Are we looking to cut and run in Iraq? That’s what General George Casey, our commander in Iraq, seems to be saying. I think the administration is floating this as a trial balloon to see how people react. If the response is negative, they can always disown the general’s words. If there’s not a big blowback, I expect that we’ll soon be hearing about plans to ditch the country.
It would fit with our general approach, which has been to pretend everything is going swimmingly and stick to our imaginary timetables as if the prewar fantasies about flowers in the streets had actually come true. We pushed forward with the invasion, the occupation, the disbanding of the Iraqi army, the handover of sovereignty, the election. We’re pushing hard to get the constitution done on time. Why not declare victory and leave once that’s done? Sure, there will still be an insurgency, but “freedom is messy,” and it won’t be our problem anymore.
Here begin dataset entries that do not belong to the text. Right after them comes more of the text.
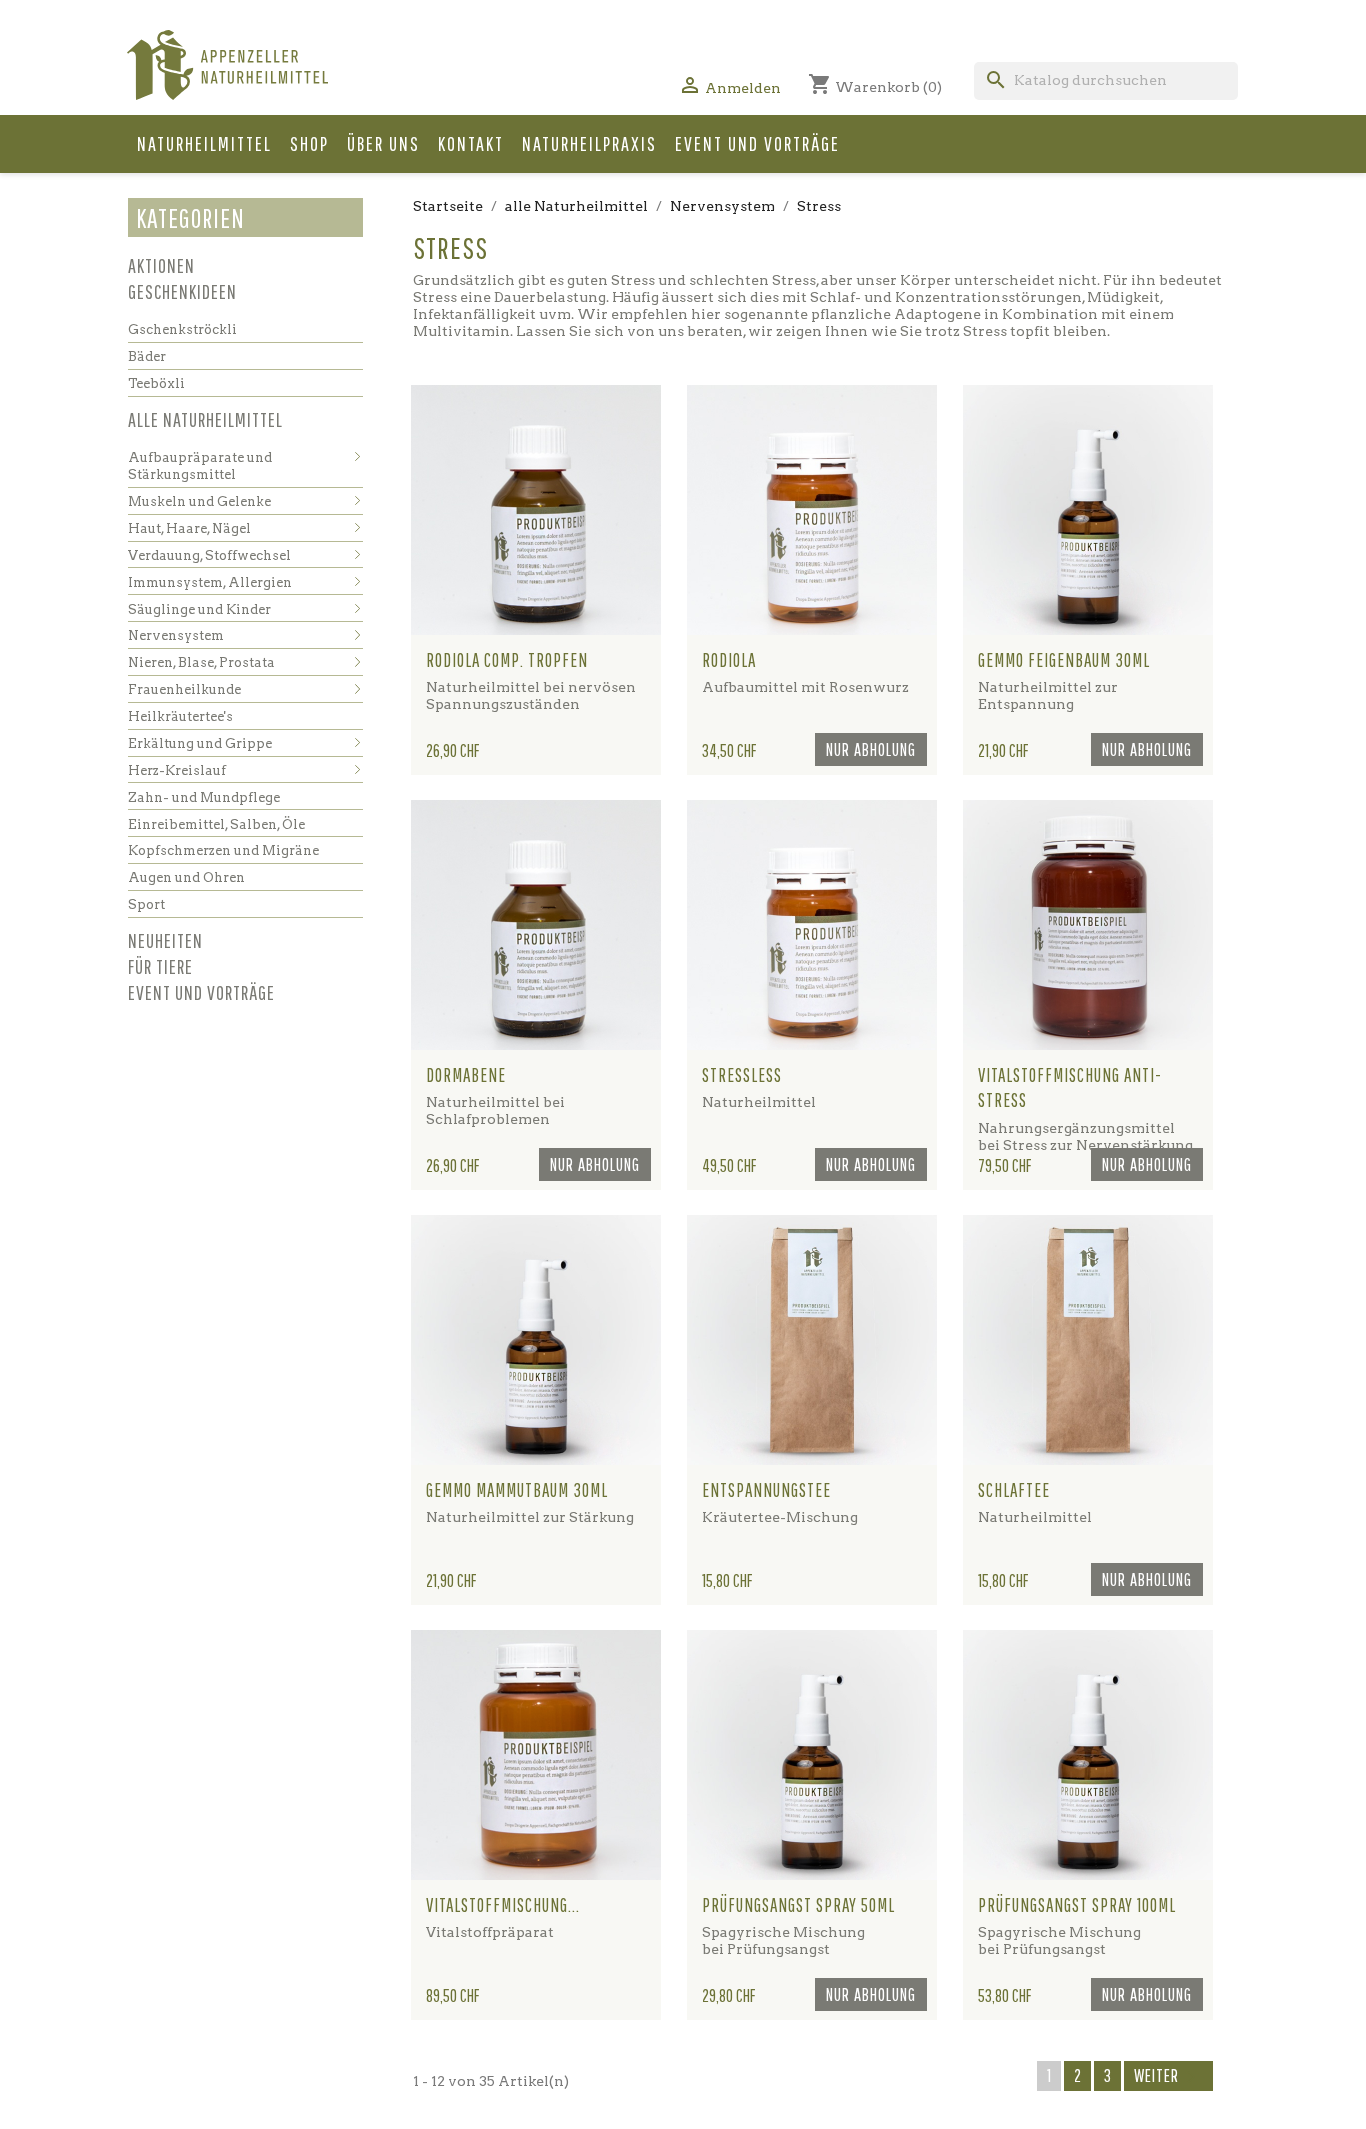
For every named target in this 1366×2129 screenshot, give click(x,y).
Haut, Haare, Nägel (189, 528)
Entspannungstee (766, 1490)
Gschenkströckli (182, 329)
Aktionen (161, 265)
The polls show that the majority of Americans are not confident we’ll win in Iraq, and a majority now — finally — believe the government intentionally misled the public on Saddam’s WMD. There’s a certain sentiment that we should see this thing through, but I don’t think that feeling is strong enough to create any serious resistance to a pullout, in stages, while the White House keeps saying everything is going according to plan. Democrats will mount half-hearted complaints and scold the president, but they know their constituents never wanted the war in the first place.
And despite the evident awfulness of invading a place, creating total chaos and then leaving it to wallow in miserable violence, I’m not sure our hanging around will do much good either. Stay the course? What course? It’s not like we’re winning. I worry that what seems like the ethical approach — cleaning up our own mess — may in fact be something like the ethical approach taken by Lyndon Johnson and Richard Nixon in Vietnam, where they couldn’t see any decent way to ditch the allies to whom we’d promised protection and victory. So we spent an unnecessary six years bombing the hell out of Vietnam and widening the war to Laos and Cambodia and tearing American society apart before finally leaving our allies behind anyway.
So, is it time to cut and run in Iraq? I don’t know, I don’t know, I don’t know.